Coworkers greeted me until I resigned with "Are we open?".
Was on vacation and my boss told me to push a script another employee wrote before he quit. I was at Disneyland and didn't bother looking at it and just pushed it. Needless to say the former employee locked all our computers, 25000 of them. They tried to pin it on me but in the end my boss got in trouble for forcing me to work while I was on vacation and without anytime to prepare.
I accidentally deleted the entire project directory for my company thinking i was deleting a folder called proposals. We lost about 2/3 of the directory before i was able to cancel the deletion. The data was gone as the folder was too big to fit in the trashcan so it was permanently deleting files as it went along.
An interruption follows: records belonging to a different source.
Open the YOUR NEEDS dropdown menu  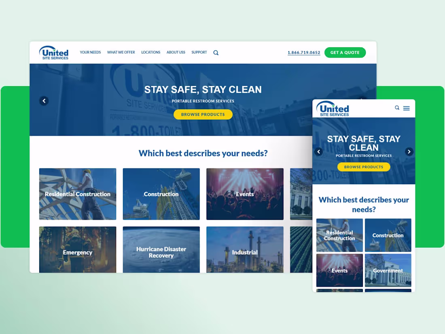click(x=90, y=52)
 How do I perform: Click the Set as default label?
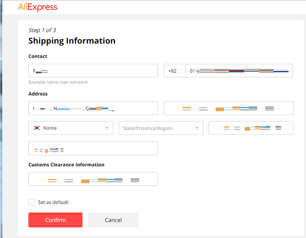(53, 202)
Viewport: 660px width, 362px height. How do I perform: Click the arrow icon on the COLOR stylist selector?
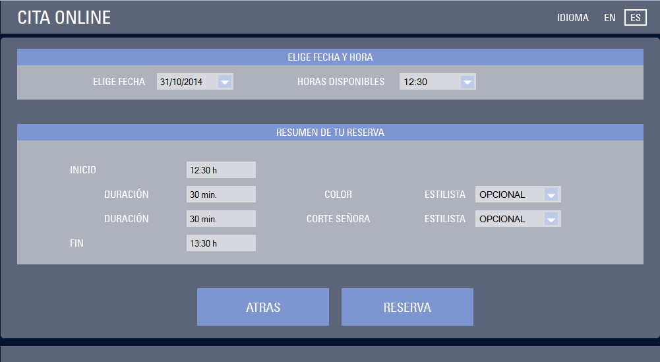551,195
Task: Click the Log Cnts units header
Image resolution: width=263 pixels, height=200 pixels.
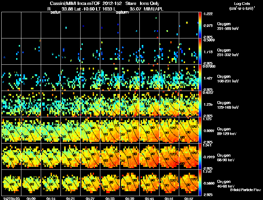Action: [x=242, y=6]
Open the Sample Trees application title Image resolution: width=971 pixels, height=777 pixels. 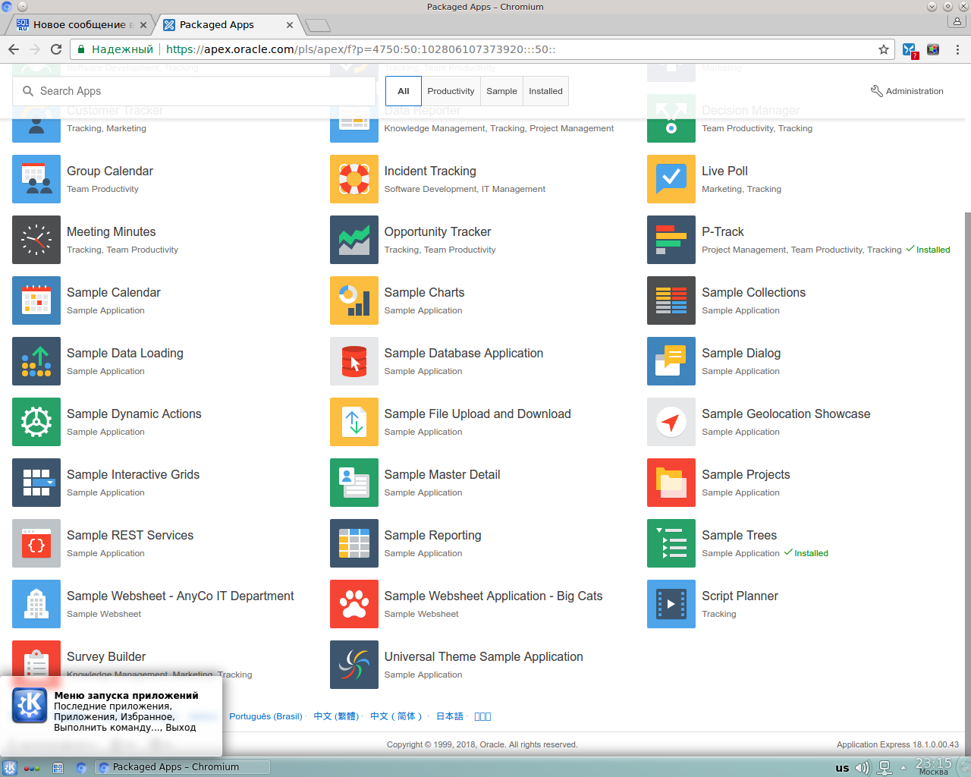point(739,535)
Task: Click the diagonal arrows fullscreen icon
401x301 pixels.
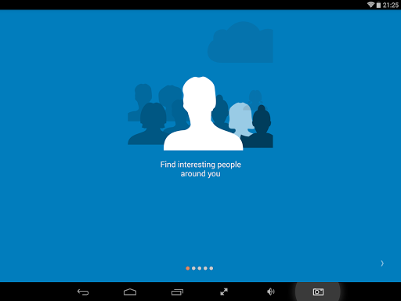Action: 224,292
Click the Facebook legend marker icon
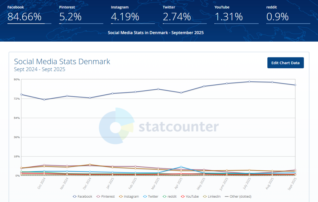 pyautogui.click(x=75, y=196)
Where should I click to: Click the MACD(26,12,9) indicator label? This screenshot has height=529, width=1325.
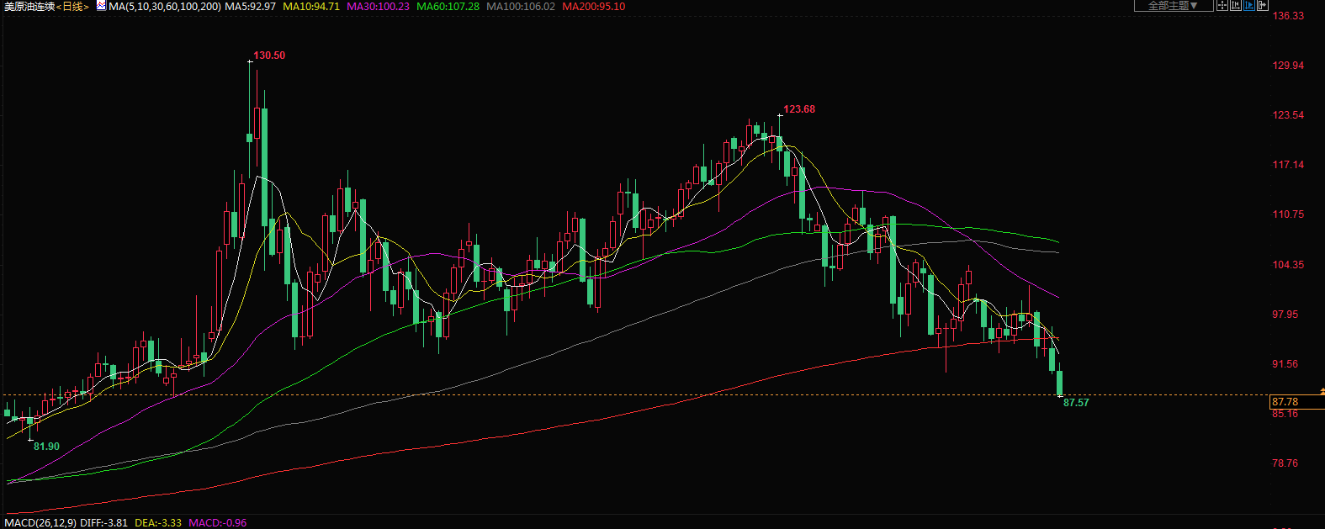[x=39, y=523]
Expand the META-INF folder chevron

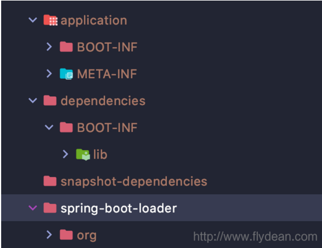(x=49, y=74)
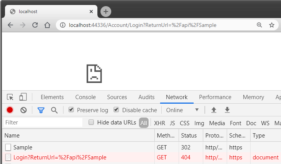Click the Import HAR upload arrow

click(214, 110)
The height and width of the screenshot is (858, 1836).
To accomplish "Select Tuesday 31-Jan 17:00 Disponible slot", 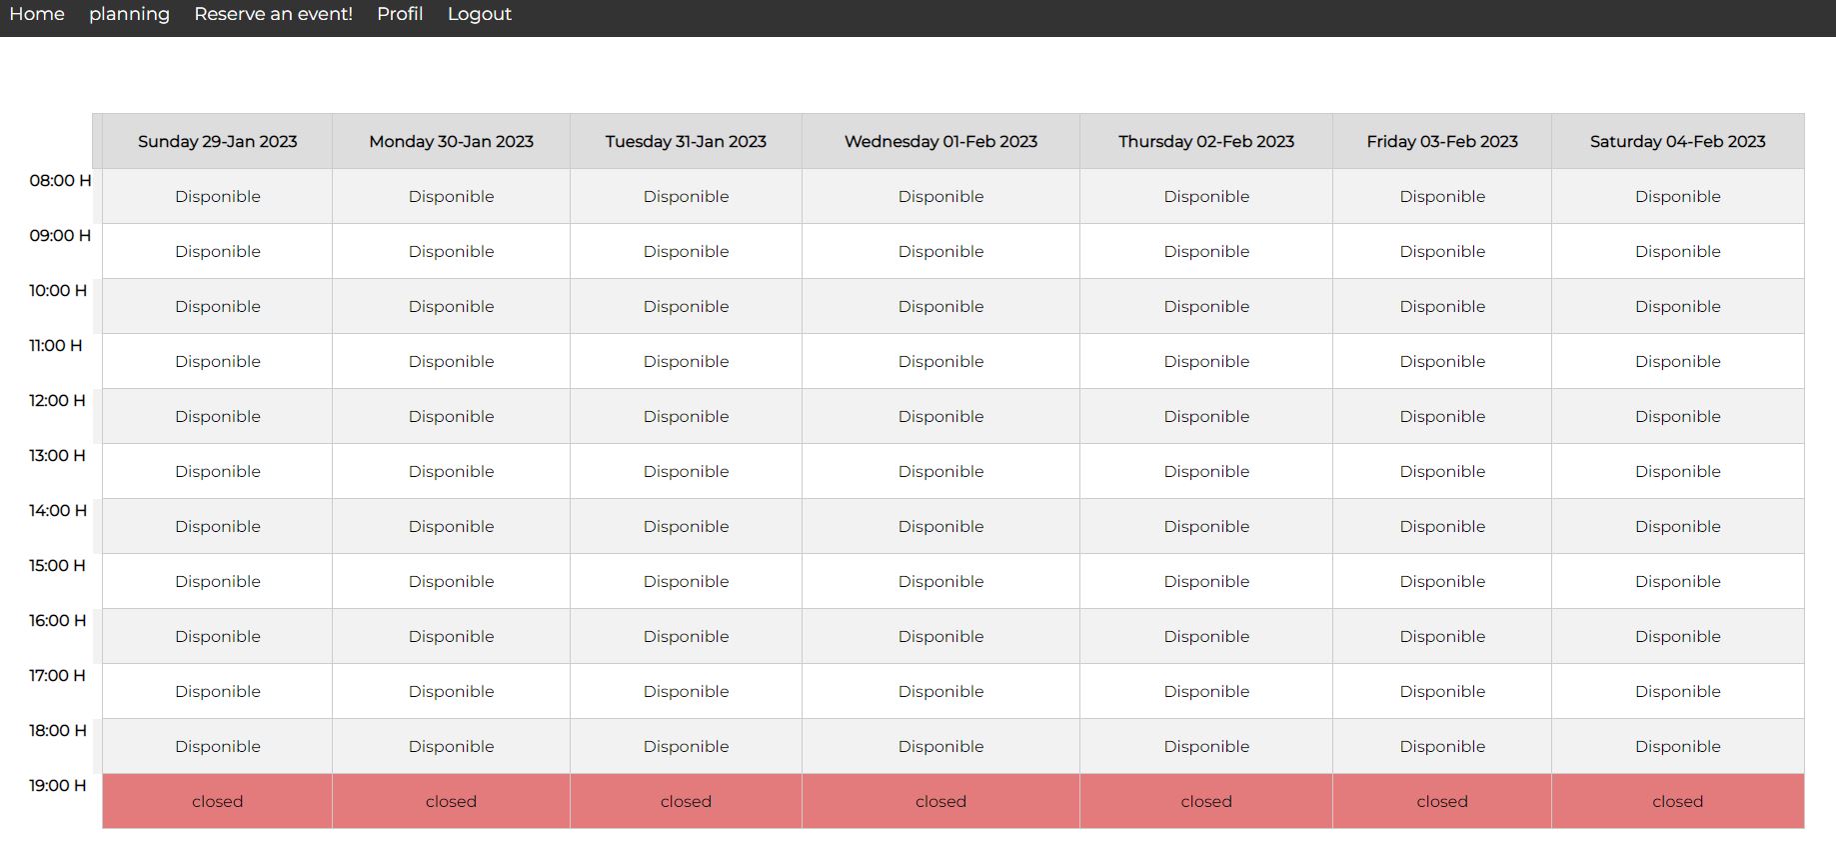I will coord(686,692).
Worked in a mental hospital as a janitor. Been there for about a week when someone said I needed to clean a part I've never cleaned. It was a wing that had a security desk, and locked door. Halfway though mopping the floor the entire place locks down because one of the violent patients got out since I didn't know I had to lock the door, and the security guy was out to lunch. That ward was an isolation Ward for violent people who were there on court order or sentenced there. Thankfully the guy who got out just went to the day room, and turned on the TV. When the nurses said he had to go back he did.
The janitor that did that ward was off sick, and I've never even been to that side of the hospital before. Wasn't told of any special rules or anything.
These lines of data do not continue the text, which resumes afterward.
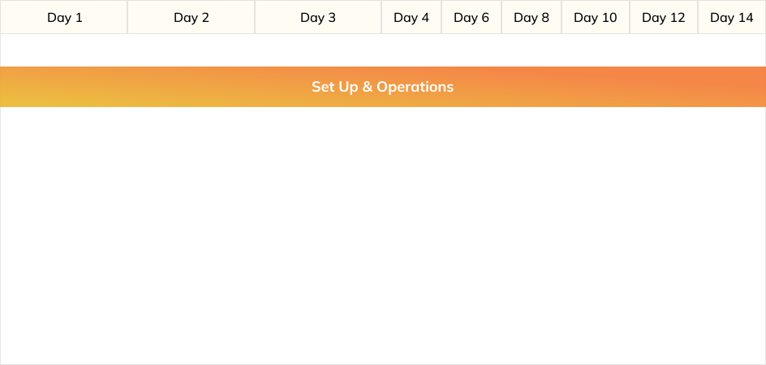Click the blank strip above the orange banner
Image resolution: width=766 pixels, height=365 pixels.
coord(382,50)
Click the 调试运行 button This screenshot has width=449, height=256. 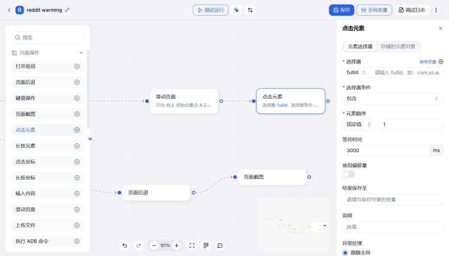210,10
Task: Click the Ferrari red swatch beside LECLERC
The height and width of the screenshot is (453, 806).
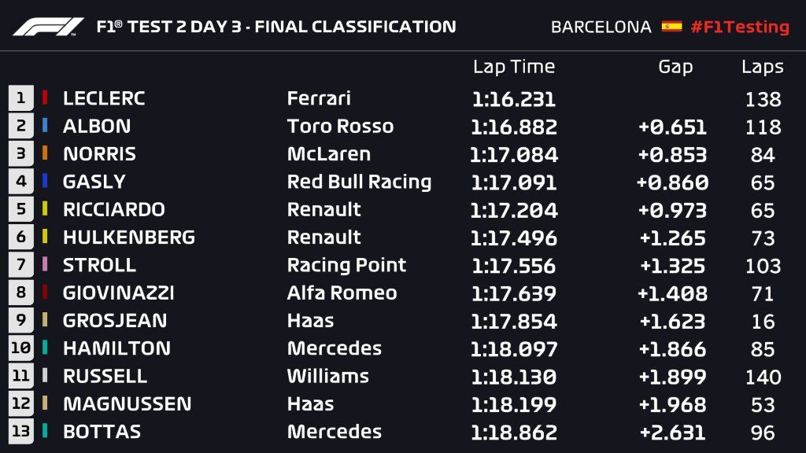Action: [46, 98]
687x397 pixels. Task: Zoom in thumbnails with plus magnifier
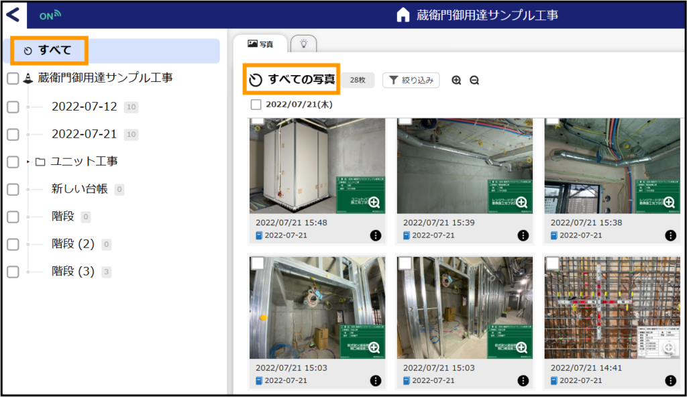pos(456,80)
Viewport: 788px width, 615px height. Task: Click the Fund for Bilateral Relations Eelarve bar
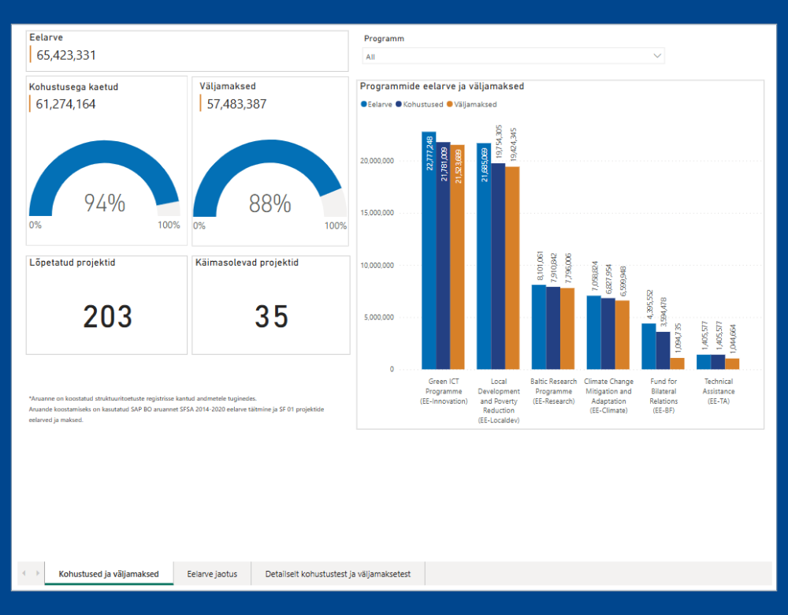tap(649, 346)
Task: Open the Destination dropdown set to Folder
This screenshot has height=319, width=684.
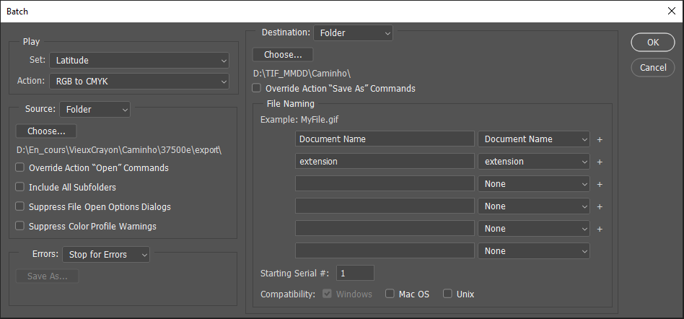Action: click(353, 33)
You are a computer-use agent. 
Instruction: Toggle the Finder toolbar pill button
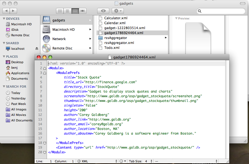coord(242,4)
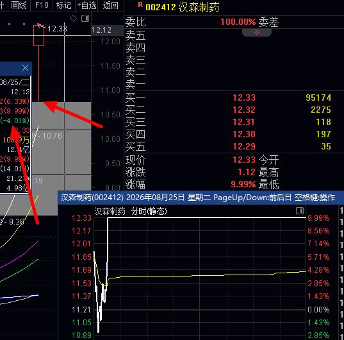Click the 12.33 candlestick high label
The image size is (344, 340).
57,29
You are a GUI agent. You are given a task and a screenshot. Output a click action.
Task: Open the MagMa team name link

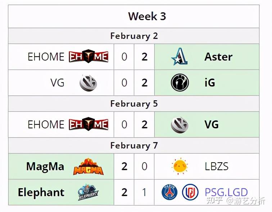pos(45,166)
Sent the wrong door sizes to the framing company, every since door was 1 inch too short. It was on a 212 unit apartment building. I think each unit had between 7-10 doors. It’s amazing how expensive 1 inch can be.
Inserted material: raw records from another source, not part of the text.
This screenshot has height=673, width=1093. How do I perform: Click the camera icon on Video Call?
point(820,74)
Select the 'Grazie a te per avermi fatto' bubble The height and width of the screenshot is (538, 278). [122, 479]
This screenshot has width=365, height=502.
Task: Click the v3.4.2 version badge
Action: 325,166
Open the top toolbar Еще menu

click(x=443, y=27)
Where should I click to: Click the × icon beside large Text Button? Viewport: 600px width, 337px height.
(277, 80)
Was filling a paint drum and left to use the bathroom then proceeded to go on break and midway through a snack realized and ran all the way back to paint everywhere.
I renamed all customers last names to the same last name. I don't remember why I was doing an update, but forgot to include the where clause. Thankfully i had a way to restore them, but that sucked.
My biggest mistake was that I had this delusional that if I work hard, never slack off and never called in unless really sick, somehow I would move up in the company. It's really about who you know in higher positions that gets you moved up, I've also noticed they don't want to lose good workers by moving them up in positions.
Well, many years ago while in my early days of military life I was in charge of ordering supplies for my division. I was trying to order D batteries for mag lights. I wanted to order about 38 cases which was 380 batteries. I misread how they came. I thought it was ordered by each, so I ordered 380 batteries. That was the first mistake. For the second mistake I actually fat fingered it and ordered 3800. To compound the error the unit of issue was by the case…. I ended up with 3800 cases of D batteries while at sea on an aircraft carrier. It sucked so bad.
Long ago, was in IT and was moving data volumes on and offline. Misread and 8 for a 0 and took the Airline’s reservation system down for 30 minutes. At 2 million per hour, oops. Immediately reported what I did, it was fixed, mgr said you know what you did and I know it won’t ever happen again. Yup. Sorry. Okay, carry on. I Went on to a long career in IT. Clearly never forgetting that lesson and response.
Put an adrenaline needle through my thumb. I was basically messing around with returned stock at a pharmacy whilst destroying old medication. Our old fashioned pharmacist/owner would always prime the adrenaline injectors and stab them into the wall to get rid of the liquid before disposing of it. I stupidly tried doing this myself one day but I squeezed the wrong end as I tried to prime it, and it ended up going right through my thumb and out the other side popping through my thumb nail. Felt like such an idiot. The needle wasn’t actually used, it was just out of date stock that a patient had returned. I still think about what could have happened quite often nearly 15 years later.